Chemotherapy delivery to human brain marks a first

By Elissa Wolfson, The Science Advisory Board assistant editor

May 3, 2023 -- Northwestern Medicine scientists have used a novel, skull-implantable ultrasound device to allow the delivery of intravenously injected chemotherapy into the brain. The study, published Tuesday in the Lancet Oncology, represents the first human clinical trial to temporarily open the blood-brain barrier for chemotherapy.

The blood-brain barrier, a microscopic structure, shields the brain from most circulating drugs. As a result, the repertoire of drugs that can be used to treat brain disease is limited. Previously, the most potent chemotherapy drugs, paclitaxel and carboplatin, were not used in treating the deadly brain cancer glioblastoma because they could not permeate the blood-brain barrier to reach the aggressive tumor. Paclitaxel injected directly into the brain can result in brain irritation and meningitis. Temozolomide, the current glioblastoma chemotherapy, crosses the blood-brain barrier, but is a weak drug. No effective glioblastoma treatment currently exists.

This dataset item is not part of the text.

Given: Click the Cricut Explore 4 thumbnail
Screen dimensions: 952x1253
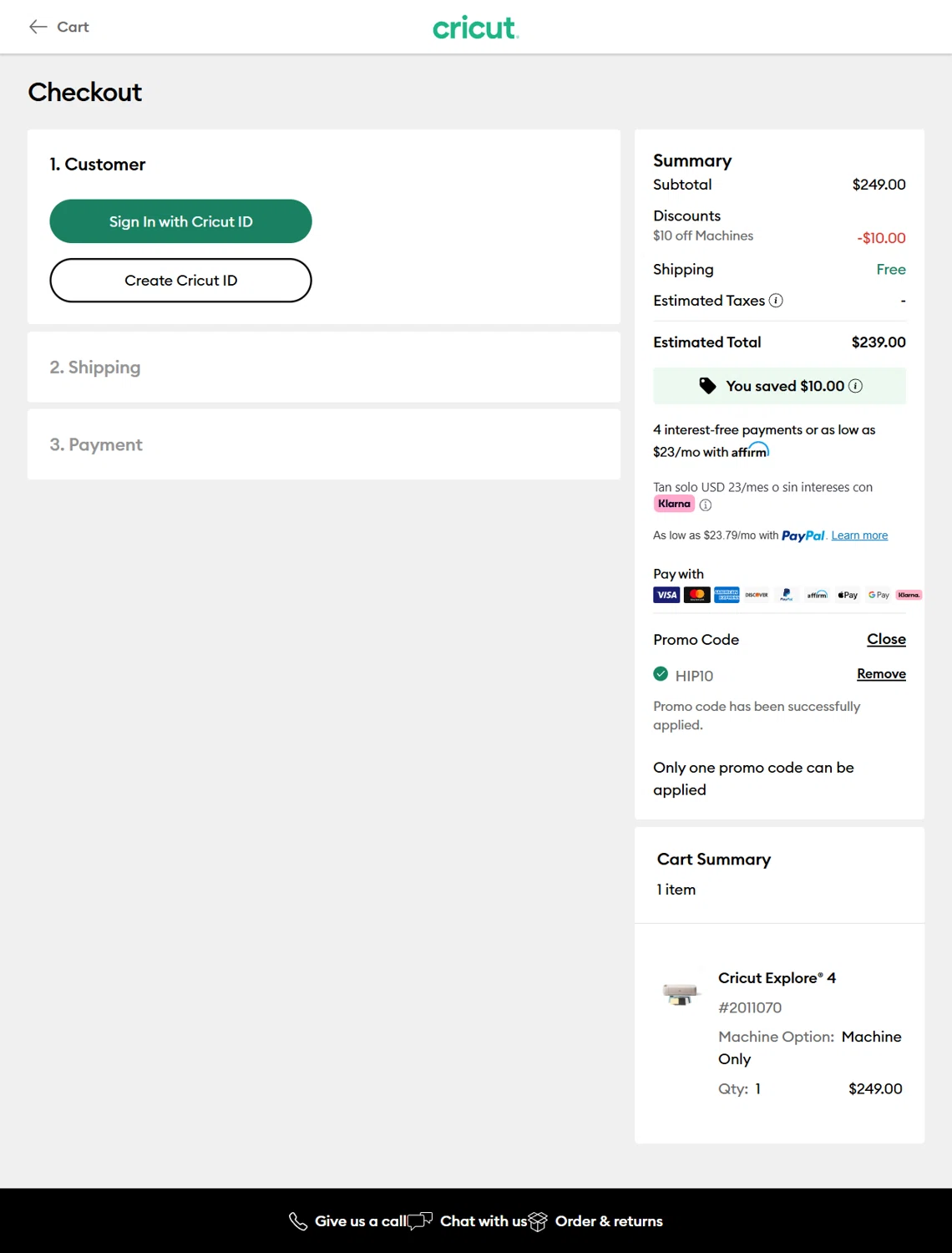Looking at the screenshot, I should click(x=681, y=993).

The scientists discovered that ultrasonication -- the application of sound energy -- renders the brain permeable to drugs circulating in the bloodstream, but only for a limited time. The ultrasound and microbubble-based opening of the blood-brain barrier is transient, with most of the blood-brain barrier integrity restored within one hour following this procedure in humans. These findings allow optimization of the ultrasound activation and drug delivery sequence to maximize drug penetration into the brain.

The researchers were also able to quantify the effect of the ultrasound-based blood-brain barrier opening, measuring an approximately four- to six-fold increase in paclitaxel and carboplatin concentrations in the human brain.

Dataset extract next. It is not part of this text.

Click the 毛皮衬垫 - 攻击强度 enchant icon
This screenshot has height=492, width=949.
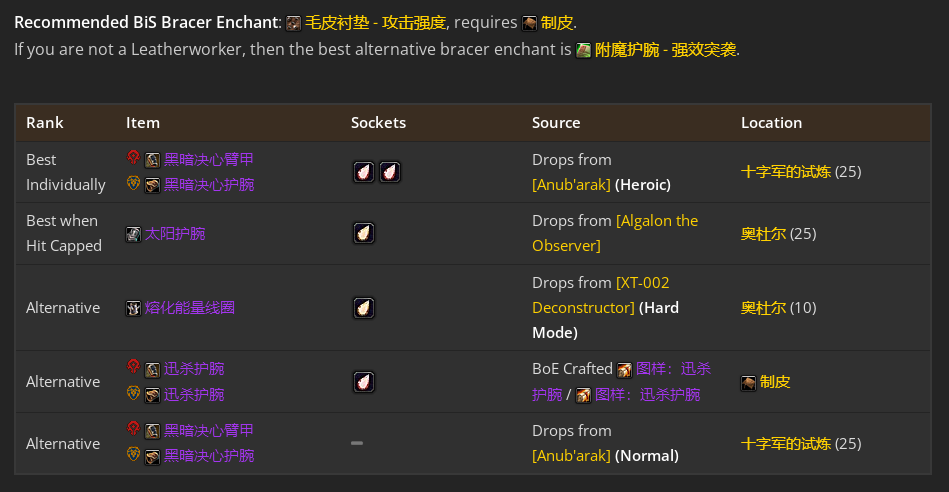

To be effective, this approach requires coverage of a large region of the brain adjacent to the cavity remaining in the brain after glioblastoma tumor removal. Fortunately, the researchers found that using a skull-implantable grid of nine ultrasound emitters, designed by French biotech company Carthera, opens the blood-brain barrier in a sufficiently large volume of brain, nine times larger than the initial device.

In the phase I clinical trial, patients underwent surgery for tumor resection and implantation of the ultrasound device. They started treatment a few weeks after the implantation. An ongoing phase II clinical trial for patients with recurrent glioblastoma is now underway. Participants receive a two-drug combination of paclitaxel and carboplatin -- a combination also used to treat other cancers -- delivered to their brain via the ultrasound technique to investigate whether this treatment prolongs their survival.

The four-minute procedure to open the blood-brain barrier is performed with the patients awake; they are released after a few hours. The process is repeated with an escalated dose of paclitaxel delivered every three weeks. The treatment appears to be safe and well-tolerated, with some patients receiving up to six treatment cycles.

"While we have focused on brain cancer, this opens the door to investigate novel drug-based treatments for millions of patients who suffer from various brain diseases," Dr. Adam Sonabend, lead investigator and a Northwestern Medicine neurosurgeon, said in a statement. "This is potentially a huge advance for glioblastoma patients."